3.3. Phytofiltration

Phytofiltration is categorized as rhizofiltration that includes blastofiltration (use seedlings) and caulofilteration (use of excised plant) (Table 1) [102]. Rhizofiltration is the remediation of water in which roots effectively absorb contaminates [103]. In rhizofiltration, contaminant clings or assimilates to the roots, and can be transported to the plants. This method is mostly used to sterilize underground wastes or polluted water. Mostly radioactive substances or metals are removed by this method. Abhilash et al. [104] used the phytofiltration technique to increase the Cd uptake from water by using Limnicharis flava as an experimental plant. Islam et al. [76] reported the phytofiltration capability of Micranthemum umbrosum to remove Cd and arsenic (As) from a hydroponic system. In another experiment, the rhizofiltration potential of Arunda donax for Zn and Cd removal, it and recommended the use of the rhizofilteration technique for Cd elimination [105].
It is a cost-effective technique, and plants act as solar-driven pumps to extract the contaminants from the environment [103][76]. However, any contaminant below the rooting depth is not extracted.
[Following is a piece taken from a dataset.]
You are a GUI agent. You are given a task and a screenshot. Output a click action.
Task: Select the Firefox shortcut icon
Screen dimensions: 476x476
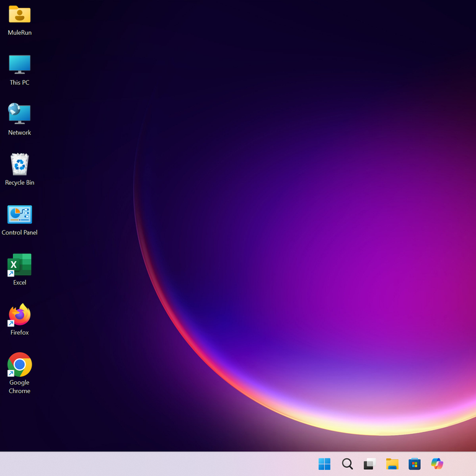pyautogui.click(x=19, y=315)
It is a time-consuming technique and will not suffice for the extraction of both organic and metal contaminants [76][106].

3.4. Phtytostimulation

Phytostimulation is a technique used to boost the process of phytoremediation by stimulating the root-released compounds to enhance microbial activities. These exudates enhance microbial growth by fulfilling their nutrient requirements. This process is being used in rhizoremediation technologies. It is a low-cost technique for Cd removal and other organic compounds [107]. Another method is the addition of resistant microbial inoculants into the soil, which can cause the accumulation of heavy metals, including Cd [108].
It is a more effective technique for converting toxic contaminants into non-toxic chemicals. Both in situ and ex situ practices can be done with low-cost treatments [109]. Microbes are able to help limit the growth of plant pathogens and increase nitrogen (N) fixation [110]. However, it is a more time-consuming technique, and the use of volatile and biodegradable compounds ex situ is not an easy practice. The process is sensitive to the level of toxicity in soil, and in some cases, incomplete breakdown of the organic compounds is observed. Moreover, well-controlled monitoring is required for this technique [109].